# Dataset records:
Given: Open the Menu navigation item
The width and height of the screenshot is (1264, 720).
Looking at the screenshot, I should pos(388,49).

...

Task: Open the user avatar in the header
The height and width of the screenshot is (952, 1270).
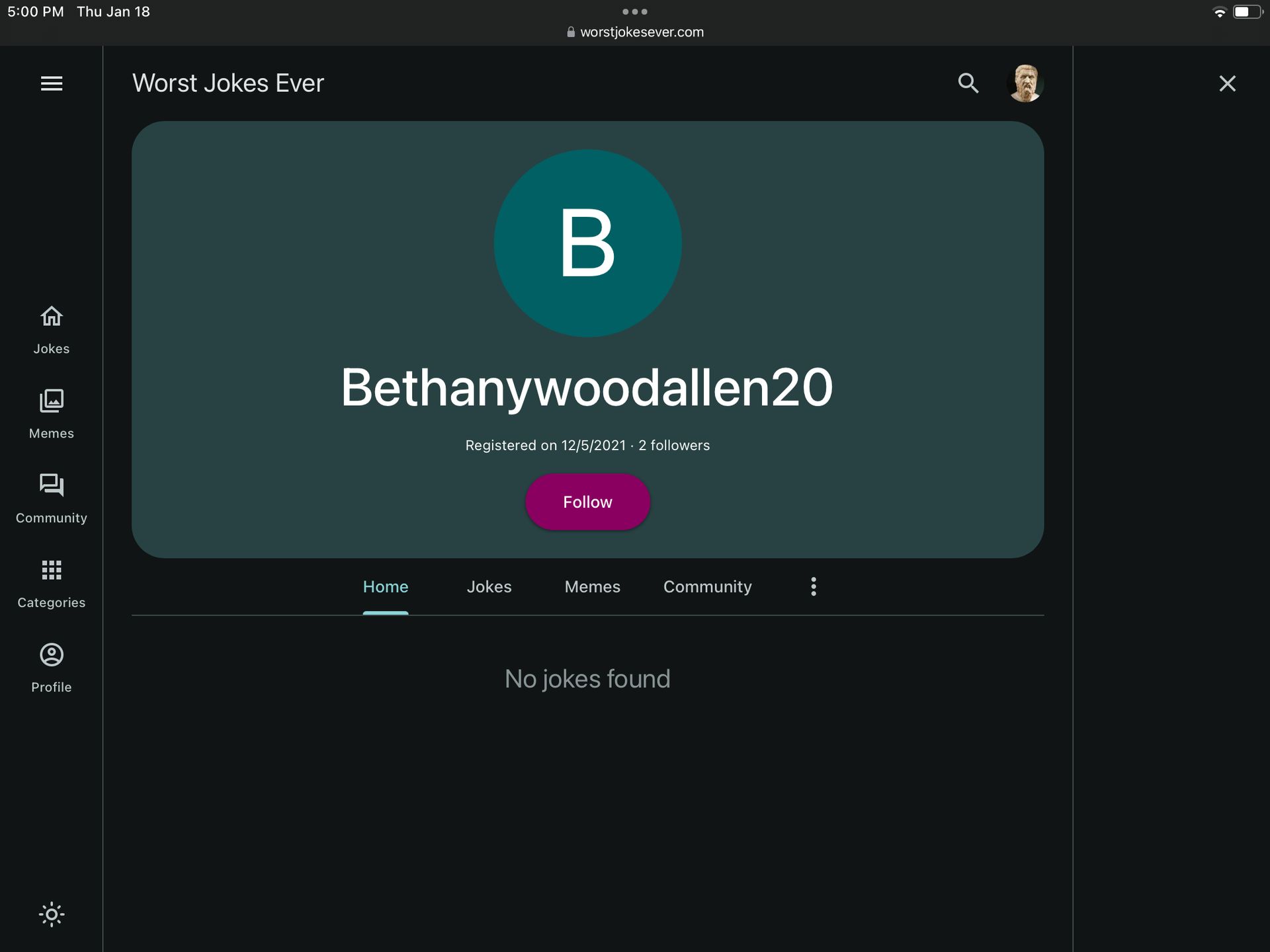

...

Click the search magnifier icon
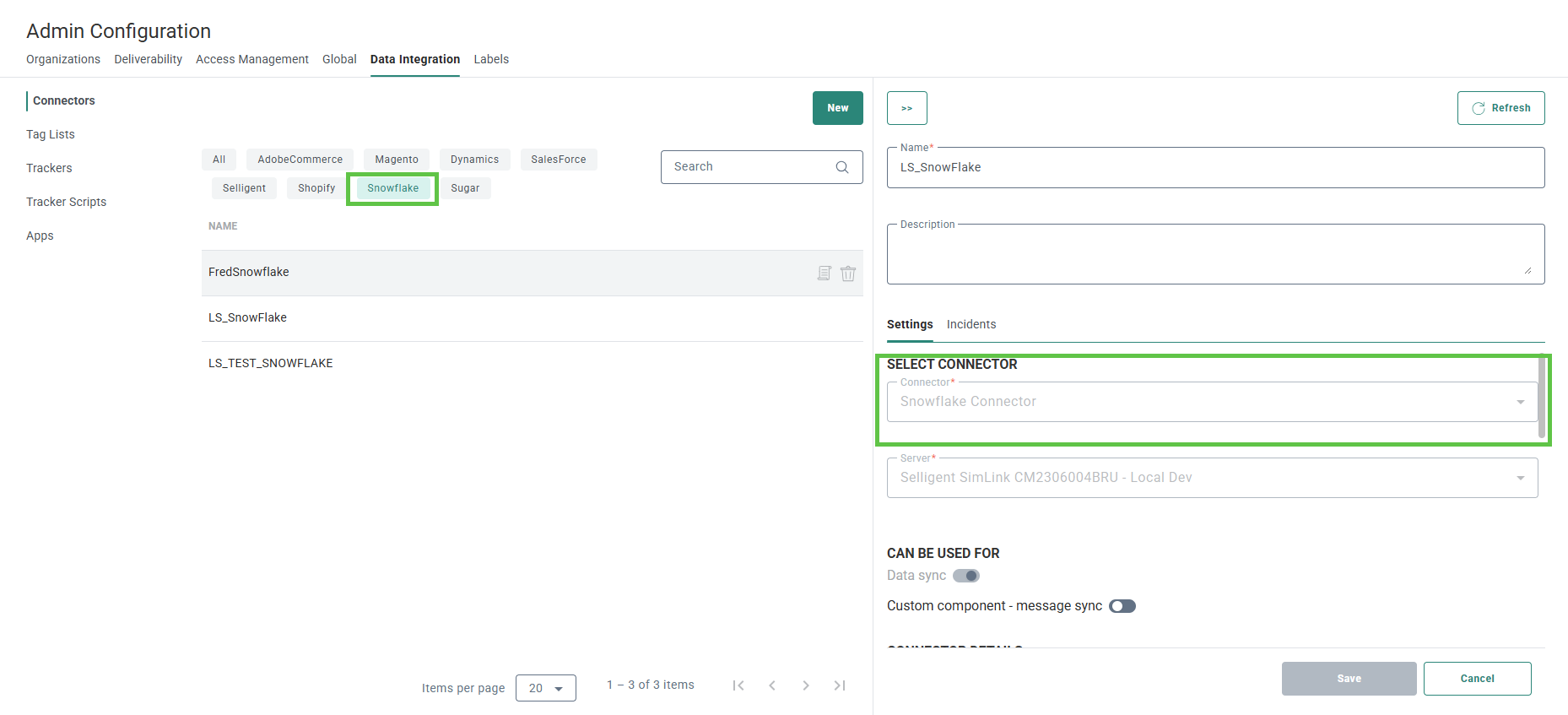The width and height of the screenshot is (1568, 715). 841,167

# Exercise directions:
Convert the records in the stretch from the line containing "Given: Open the Menu navigation item" through the line containing "Looking at the" into a two-column CSV with the headers instruction and result. Give one row per record, with its text and its answer each in a single quoted field and any line breaks replaced by spaces.

# Response to this exercise:
instruction,result
"Given: Open the Menu navigation item The width and height of the screenshot is (1264, 720).","Looking at the screenshot, I should pos(388,49)."